LONDRES (ROYAUME-UNI) [21.10.14] - La double manifestation londonienne s’homogénéise et attire toujours un public qualitatif.
Franco Noero (Turin) n’en revenait pas : « Depuis onze ans c’est la première fois que le sol est droit, et cela fait une énorme différence ! », s’exclamait-il à l’ouverture de la 12e édition de Frieze London, qui s’est tenue du 15 au 18 octobre. L’assagissement progressif de la foire constaté depuis deux ans qu’a été lancée Frieze Masters s’est encore poursuivi, avec une architecture plus lumineuse et des exposants qui sont rentrés dans le rang, en termes d’accrochages mais pas vraiment de propositions. Car du point de vue strictement qualitatif, c’est toujours un niveau global assez moyen qui a caractérisé le salon, avec beaucoup de formules éprouvées et partout comme une agaçante nécessité de l’immédiateté de la lecture, et des stands souvent moins bien sentis et pensés que dans d’autres foires ; à l’instar de celui de David Zwirner (New York, Londres) sur lequel trois solo de Francis Alÿs, Wolfgang Tillmans et Oscar Murillo sonnaient creux. Si souvent l’œil glissait tout en peinant à se fixer sur quelque chose, les prix eux arrêtaient, avec beaucoup de sommes autour d’un palier de 20-30 000 dollars demandées pour des artistes jeunes et aux CV assez maigres, lorsque par exemple The Box (Los Angeles) proposait entre 8 et 25 000 dollars des œuvres de Barbara T. Smith exécutées avec un photocopieur en 1965-1966 : cherchez l’erreur !
Mais comme les années se suivent et ne se ressemblent pas forcément, c’est la section Focus dédiée aux jeunes enseignes, souvent médiocre, qui a là constitué une très belle surprise.

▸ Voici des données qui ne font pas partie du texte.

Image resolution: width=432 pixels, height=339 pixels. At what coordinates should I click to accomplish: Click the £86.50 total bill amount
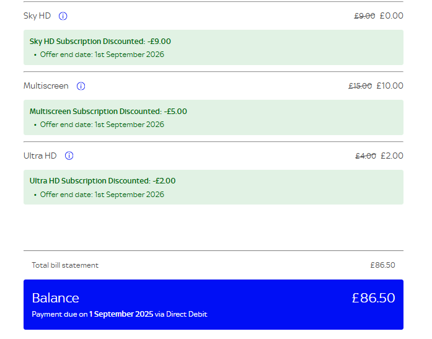pyautogui.click(x=382, y=265)
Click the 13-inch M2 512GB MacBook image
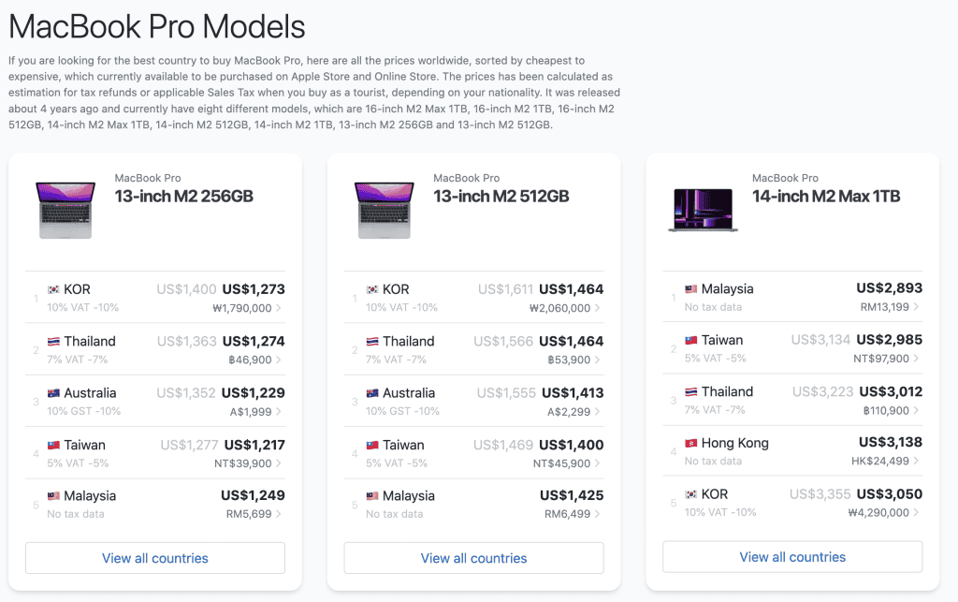This screenshot has height=602, width=958. (385, 209)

Curatée par le Suisse Raphael Gygax, elle faisait montre d’une belle inventivité sans céder aux pressions de la branchitude ou des clichés, laissant s’enchaîner des propositions pertinentes sur les stands de Gregor Steiger (Zürich), Dan Gunn (Berlin), Leo Xu Projects (Shanghai) ou Jaqueline Martins (São Paulo) entre autres.

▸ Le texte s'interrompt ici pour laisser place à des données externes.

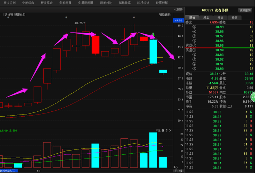This screenshot has width=255, height=173.
Task: Switch to the 分析 tab
Action: point(220,17)
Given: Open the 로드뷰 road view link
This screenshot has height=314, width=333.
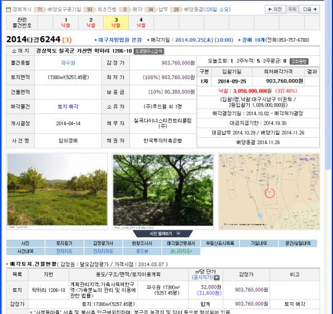Looking at the screenshot, I should point(142,251).
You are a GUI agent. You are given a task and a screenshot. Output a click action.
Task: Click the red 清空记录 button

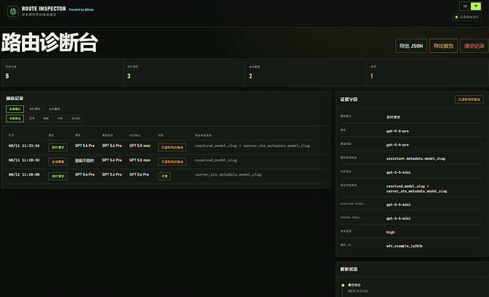[x=474, y=46]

Mais la force de Frieze demeure sa clientèle et la qualité de son visitorat. Tropisme anglo-saxon oblige, un très imposant contingent de curateurs et directeurs d’institutions américains arpentait les allées, dont la plupart restaient deux semaines en Europe afin d’enchaîner avec la Fiac. Sa nature géographique continue en outre d’attirer des acheteurs de tous bords aux motivations très diverses, avec parmi eux nombre de collectionneurs poids lourds. Guillaume Sultana (Paris), qui a cédé des pièces d’Olivier Millagou et Naufus Ramirez-Figueroa à San Francisco, Los Angeles, Phoenix et São Paulo se félicitait de « la qualité du public et des collectionneurs, avec des prises de contact rapides et faciles. » Tandis que Chantal Crousel (Paris) relevait que « Londres est une ville d’argent, il ne faut pas s’en cacher, ce qui amène un mélange de collec-tionneurs et d’investisseurs. C’est un lieu où les russes et les gens originaires du Moyen-Orient notamment se sentent bien, et où il n’y a pas de barrière de la langue comme en France ; la foire offre des propositions diverses à cette multiplicité. » Si nombre de marchands se sont commercialement montrés satisfaits, certains, à l’instar de Thomas Krinzinger (Vienne), ont relevé que « Frieze Masters attire un nouveau public très international qui achète aussi du contemporain. »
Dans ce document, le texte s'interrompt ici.